Порой я просила зеркало показать места, где я никогда не бывала: древние замки и города, горы и жаркие страны, великие реки и водопады. Однако я приходила к окну в мир куда реже, чем могла от себя ожидать.
Мне не нужно было окно в мир.
Моим миром стал ты.
Я не заметила, как интерес сменила приязнь, а ту – любовь.
Сперва мне полюбились беседы с тобой. Я считала, что знаю многое, но ты знал всё на свете. Любую книгу, что я прочла, ты мог цитировать наизусть. Ты рассказывал о землях, где я не бывала, а ты бывал; о временах, в которые я не жила, а ты жил. Печаль холодным туманом окутывала меня, когда вечером наставала пора прощаться.
После пришла пора иной любви. К твоей улыбке, освещавшей комнаты, в которые никогда не заглядывало солнце.

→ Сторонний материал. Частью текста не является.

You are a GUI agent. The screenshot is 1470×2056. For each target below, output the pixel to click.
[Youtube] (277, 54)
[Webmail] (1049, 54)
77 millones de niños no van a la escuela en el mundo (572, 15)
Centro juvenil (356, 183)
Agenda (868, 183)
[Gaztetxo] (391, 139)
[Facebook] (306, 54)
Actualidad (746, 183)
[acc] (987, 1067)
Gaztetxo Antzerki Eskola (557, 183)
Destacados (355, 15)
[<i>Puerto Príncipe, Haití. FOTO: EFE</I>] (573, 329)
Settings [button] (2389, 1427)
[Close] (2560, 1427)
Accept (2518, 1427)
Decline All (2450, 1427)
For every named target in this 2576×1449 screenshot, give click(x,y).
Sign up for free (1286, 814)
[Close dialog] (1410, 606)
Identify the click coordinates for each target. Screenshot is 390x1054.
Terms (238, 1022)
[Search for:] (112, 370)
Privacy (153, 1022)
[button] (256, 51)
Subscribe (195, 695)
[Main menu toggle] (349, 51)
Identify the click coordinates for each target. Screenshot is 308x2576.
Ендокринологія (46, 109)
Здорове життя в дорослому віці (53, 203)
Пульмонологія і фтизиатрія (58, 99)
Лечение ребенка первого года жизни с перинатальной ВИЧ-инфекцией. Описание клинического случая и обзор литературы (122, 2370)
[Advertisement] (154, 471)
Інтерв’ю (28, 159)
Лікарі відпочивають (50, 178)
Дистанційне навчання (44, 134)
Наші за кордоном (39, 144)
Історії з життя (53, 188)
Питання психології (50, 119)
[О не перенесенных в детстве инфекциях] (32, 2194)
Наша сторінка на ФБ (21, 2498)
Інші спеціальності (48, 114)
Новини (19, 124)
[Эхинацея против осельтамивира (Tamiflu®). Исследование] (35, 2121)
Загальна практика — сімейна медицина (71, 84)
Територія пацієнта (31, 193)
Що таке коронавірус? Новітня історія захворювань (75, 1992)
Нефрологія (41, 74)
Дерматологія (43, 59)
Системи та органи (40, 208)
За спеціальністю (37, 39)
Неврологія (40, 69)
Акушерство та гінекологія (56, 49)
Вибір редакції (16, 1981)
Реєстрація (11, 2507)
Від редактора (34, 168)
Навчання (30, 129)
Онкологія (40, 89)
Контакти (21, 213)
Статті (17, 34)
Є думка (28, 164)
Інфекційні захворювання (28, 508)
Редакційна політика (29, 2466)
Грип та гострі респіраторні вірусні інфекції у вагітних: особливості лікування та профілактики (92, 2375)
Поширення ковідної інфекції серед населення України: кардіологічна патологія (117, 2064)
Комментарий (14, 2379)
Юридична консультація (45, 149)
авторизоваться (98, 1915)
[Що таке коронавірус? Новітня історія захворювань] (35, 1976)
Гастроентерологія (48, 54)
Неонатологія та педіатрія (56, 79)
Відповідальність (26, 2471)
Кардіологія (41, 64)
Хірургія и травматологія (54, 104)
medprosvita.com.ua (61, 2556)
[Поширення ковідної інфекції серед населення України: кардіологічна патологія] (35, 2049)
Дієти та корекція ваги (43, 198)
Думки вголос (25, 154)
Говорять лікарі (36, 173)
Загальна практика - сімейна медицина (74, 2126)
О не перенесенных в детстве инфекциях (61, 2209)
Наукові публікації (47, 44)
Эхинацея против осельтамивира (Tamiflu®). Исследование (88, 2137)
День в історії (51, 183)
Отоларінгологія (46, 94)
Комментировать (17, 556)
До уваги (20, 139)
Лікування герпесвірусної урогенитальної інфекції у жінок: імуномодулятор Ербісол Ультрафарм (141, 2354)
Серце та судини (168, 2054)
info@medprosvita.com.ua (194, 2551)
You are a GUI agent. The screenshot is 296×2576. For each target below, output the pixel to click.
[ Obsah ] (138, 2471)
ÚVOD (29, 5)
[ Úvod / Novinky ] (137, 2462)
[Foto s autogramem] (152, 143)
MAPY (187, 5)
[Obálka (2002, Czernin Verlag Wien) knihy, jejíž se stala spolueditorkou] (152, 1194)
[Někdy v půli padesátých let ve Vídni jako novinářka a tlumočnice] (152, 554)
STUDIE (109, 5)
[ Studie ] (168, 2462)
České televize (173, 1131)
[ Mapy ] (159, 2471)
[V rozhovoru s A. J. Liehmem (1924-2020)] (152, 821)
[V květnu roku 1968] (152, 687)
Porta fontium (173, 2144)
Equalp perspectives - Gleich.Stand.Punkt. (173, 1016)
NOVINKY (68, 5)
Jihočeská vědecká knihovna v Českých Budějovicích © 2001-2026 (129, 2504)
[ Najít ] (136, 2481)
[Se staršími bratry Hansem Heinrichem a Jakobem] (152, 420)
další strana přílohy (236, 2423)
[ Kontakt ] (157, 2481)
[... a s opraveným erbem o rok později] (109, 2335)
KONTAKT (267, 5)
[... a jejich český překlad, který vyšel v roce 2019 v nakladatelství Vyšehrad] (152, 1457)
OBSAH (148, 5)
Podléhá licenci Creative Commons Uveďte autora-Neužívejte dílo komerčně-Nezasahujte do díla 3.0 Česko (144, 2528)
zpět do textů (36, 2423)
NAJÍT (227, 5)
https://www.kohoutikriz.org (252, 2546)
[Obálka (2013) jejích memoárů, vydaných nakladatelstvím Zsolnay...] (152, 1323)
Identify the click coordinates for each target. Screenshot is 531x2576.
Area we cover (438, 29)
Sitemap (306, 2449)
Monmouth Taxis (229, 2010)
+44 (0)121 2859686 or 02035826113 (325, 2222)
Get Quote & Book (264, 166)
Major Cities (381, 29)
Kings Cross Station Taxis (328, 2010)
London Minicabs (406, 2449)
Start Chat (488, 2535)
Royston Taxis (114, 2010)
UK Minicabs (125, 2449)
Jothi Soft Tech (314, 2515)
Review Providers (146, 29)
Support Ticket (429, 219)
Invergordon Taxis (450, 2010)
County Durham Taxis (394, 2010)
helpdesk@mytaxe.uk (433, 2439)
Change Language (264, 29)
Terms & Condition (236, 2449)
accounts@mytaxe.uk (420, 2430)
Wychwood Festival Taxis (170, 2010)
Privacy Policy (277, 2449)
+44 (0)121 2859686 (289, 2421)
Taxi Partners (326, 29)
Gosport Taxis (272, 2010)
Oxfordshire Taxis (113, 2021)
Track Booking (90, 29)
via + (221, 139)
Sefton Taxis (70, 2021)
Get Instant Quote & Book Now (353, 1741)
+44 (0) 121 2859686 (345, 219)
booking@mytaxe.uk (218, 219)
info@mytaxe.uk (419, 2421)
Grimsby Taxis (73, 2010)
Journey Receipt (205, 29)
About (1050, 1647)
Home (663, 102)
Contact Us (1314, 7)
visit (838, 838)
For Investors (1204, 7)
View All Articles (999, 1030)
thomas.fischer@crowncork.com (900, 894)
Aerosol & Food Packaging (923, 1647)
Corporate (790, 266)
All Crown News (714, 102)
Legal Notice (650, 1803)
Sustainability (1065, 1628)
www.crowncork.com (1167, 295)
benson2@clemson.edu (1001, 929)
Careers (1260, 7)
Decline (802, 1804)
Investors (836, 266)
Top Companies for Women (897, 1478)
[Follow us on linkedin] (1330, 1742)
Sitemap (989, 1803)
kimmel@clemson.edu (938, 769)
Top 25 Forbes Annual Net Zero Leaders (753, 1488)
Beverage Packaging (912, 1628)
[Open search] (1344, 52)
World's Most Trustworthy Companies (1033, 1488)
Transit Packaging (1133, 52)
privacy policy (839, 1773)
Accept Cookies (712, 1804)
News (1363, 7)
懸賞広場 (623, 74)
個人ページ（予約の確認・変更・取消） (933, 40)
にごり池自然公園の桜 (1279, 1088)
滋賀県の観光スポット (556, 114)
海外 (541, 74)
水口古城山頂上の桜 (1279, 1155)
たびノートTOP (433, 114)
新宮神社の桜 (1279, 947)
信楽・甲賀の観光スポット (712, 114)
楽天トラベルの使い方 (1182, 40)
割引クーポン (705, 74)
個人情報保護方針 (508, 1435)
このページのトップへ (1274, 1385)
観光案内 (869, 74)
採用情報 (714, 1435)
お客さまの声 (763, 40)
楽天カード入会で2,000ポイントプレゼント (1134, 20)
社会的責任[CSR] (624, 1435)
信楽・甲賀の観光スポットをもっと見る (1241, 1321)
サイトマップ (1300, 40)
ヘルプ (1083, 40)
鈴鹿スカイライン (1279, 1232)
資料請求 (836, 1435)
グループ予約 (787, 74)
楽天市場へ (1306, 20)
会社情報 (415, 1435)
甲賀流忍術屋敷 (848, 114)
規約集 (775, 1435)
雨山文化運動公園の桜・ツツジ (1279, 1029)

К твоему смеху, рассыпавшемуся в тишине искрами от костра. К твоим глазам – цвета подаренных мне небес над рощей.
За окнами твоего Дома длилась и длилась осень. Ты сказал, она не кончается никогда. Дом возвели на грани меж миром смертных и миром Людей Холмов: вечно юных, вечно живущих, для которых само слово «время» теряет смысл. И часть этого безвременья подарили тебе.
Однажды я вспомнила твои слова, что в плену меня держит собственный разум, и решила снова поискать дорогу домой. Мне пришло в голову: теперь, когда я не так боюсь тебя и не желаю сбежать любой ценой, лес может пропустить меня. Однако я лишь плутала по нему дольше обычного, так долго, что вконец продрогла. Плутала, пока не услышала в сгущающихся сумерках звериный вой.
Сперва далёкий. Затем – ближе.
Я развернулась и побежала под сетью голых чёрных ветвей.
Я давно утратила чувство направления и просто пыталась убежать от того, что подбиралось ко мне. В серой полутьме я замечала силуэты, скользящие за деревьями; проблески жёлтых глаз, что легко было спутать со светляками; рога, притворяющиеся переплетением древесных сучьев. В лесном безмолвии раздавался призрачный смех, примешиваясь к шуму моего дыхания и треску валежника под ногами. Меня окружили, преследовали, загоняли, как лань.
Стоило повернуть голову, и я не видела никого. Стоило замереть и напрячь слух, я ничего не слышала. Но я знала, что зашла слишком далеко и потревожила тех, кого не стоит тревожить.
То, от чего я бежала, взвыло прямо за моей спиной. Я запнулась обо что-то и, падая, выкрикнула твоё имя.
Когда я подняла голову, ты стоял передо мной.
Твоё лицо в этот миг объясняло, почему мой отец назвал тебя чудовищем.
Взгляд, вселяющий страх, обратился не на меня – на то, что гналось за мной. Оглянувшись, я заметила косматую тень, которая тут же слилась с тьмой в чаще.
Я не узнала, что это было.
Я не хотела знать.
Ты подал мне руку, помогая подняться. Вложив перепачканную землёй ладонь в твою, я сбивчиво произнесла:
– За деревьями… там были…
– Я знаю. – Ты набросил на меня, дрожащую, свой плащ и повёл вперёд. – Не бойся их. Приближаться к Дому они не смеют. Лишь не уходи далеко в лес одна.
В тот день я поняла: в твоём лесу таится многое, и, что бы в нём ни таилось, оно не страшнее тебя. Но ты перестал быть тем, кто меня пугает.
Ты стал тем, кого я молю о спасении.
Лес за десяток шагов вывел нас на тропу, в конце которой ждал Дом. Может, потому что в ту минуту я отчаянно желала вернуться к твоему очагу. Может, потому что ты был со мной и мы шли рука об руку.